Posted by: David Welch on June 21, 2006
Chrysler dealers are still saying that everyone is mum about whether top sales exec Gary Dilts left the company in frustration or was forced out. But they say it’s clear that his frequent disagreements with executive vice president of global sales, marketing and service Joe Eberhardt is the root cause for his departure. For his part, Dilts may end up with a top job at mega auto retailers AutoNation Inc. or Roger Penske’s United Auto Group, probably the latter if he decides becoming a dealer executive is his next move. So it looks like Eberhardt got one recalcitrant out of the way and can now execute Chrysler’s sales and marketing strategy without discord from a direct report.
So with his new marketing crew, what brilliant stroke of originality is he coming up with? Employee pricing for everyone. That’s right. BusinessWeek has learned that Chrysler is expected to soon announce plans for an employee price program—just like GM kicked off about a year ago—to thin bloated inventory and get sales rolling again. Chrysler market share is down .3 points through May to 13.7%. Dealers say that Chrysler Group CEO Tom LaSorda told them about the spiff in a video conference call earlier today.
To say that Chrysler’s marketing lacks originality makes an obvious point. GM used employee pricing with great effectiveness last summer to cut its inventory and grab some new buyers. The deal to consumers should help Chrysler get rid of inventory. But the GM-originated incentive plan, which offered several thousand dollars in discounts depending on the model, had diminishing returns as GM stretched it out over three months. So Chrysler isn’t going to benefit from much buzz on this one. For consumers who are ever-inundated with more marketing ploys, this is a tired rerun.

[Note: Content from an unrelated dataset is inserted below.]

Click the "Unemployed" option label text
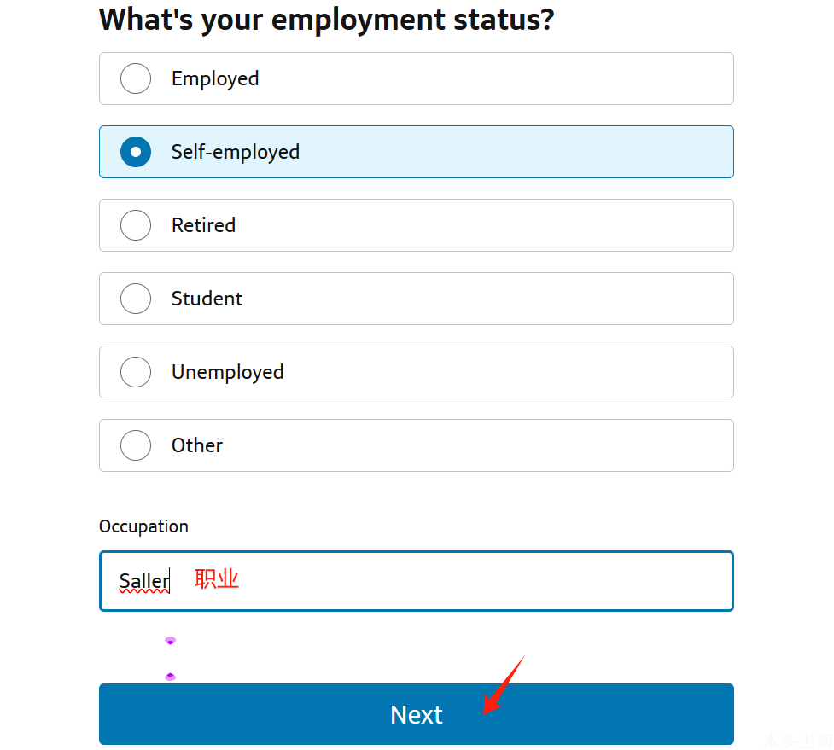Image resolution: width=834 pixels, height=750 pixels. [227, 372]
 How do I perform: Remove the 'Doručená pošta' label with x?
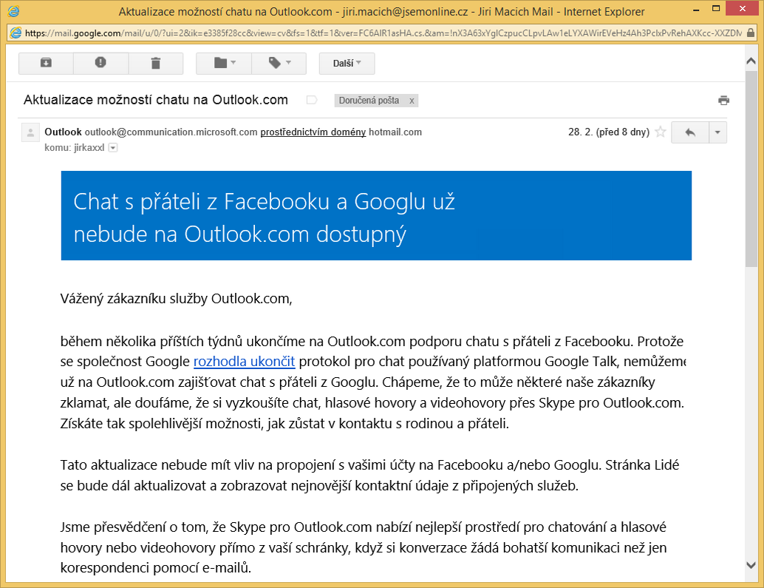412,101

Don’t expect Ford and GM to follow up, either. We have seen in the past that Chrysler doesn’t have the market pull to force its two American rivals to follow them down the same path. It could happen, but I doubt it.
More to the point, it’s now very clear that Chrysler is moving from just plain fighting to sustain a revival to struggling to stay out of the muck. Sales are falling and the company is resorting to deep discounts to turn them around. It was only a quick fix for GM and won’t do much more for Chrysler. LaSorda may at some point soon have to decide if his company needs to make more permanent production cuts if some new models don’t turn things around. Things are getting worrisome at Chrysler again.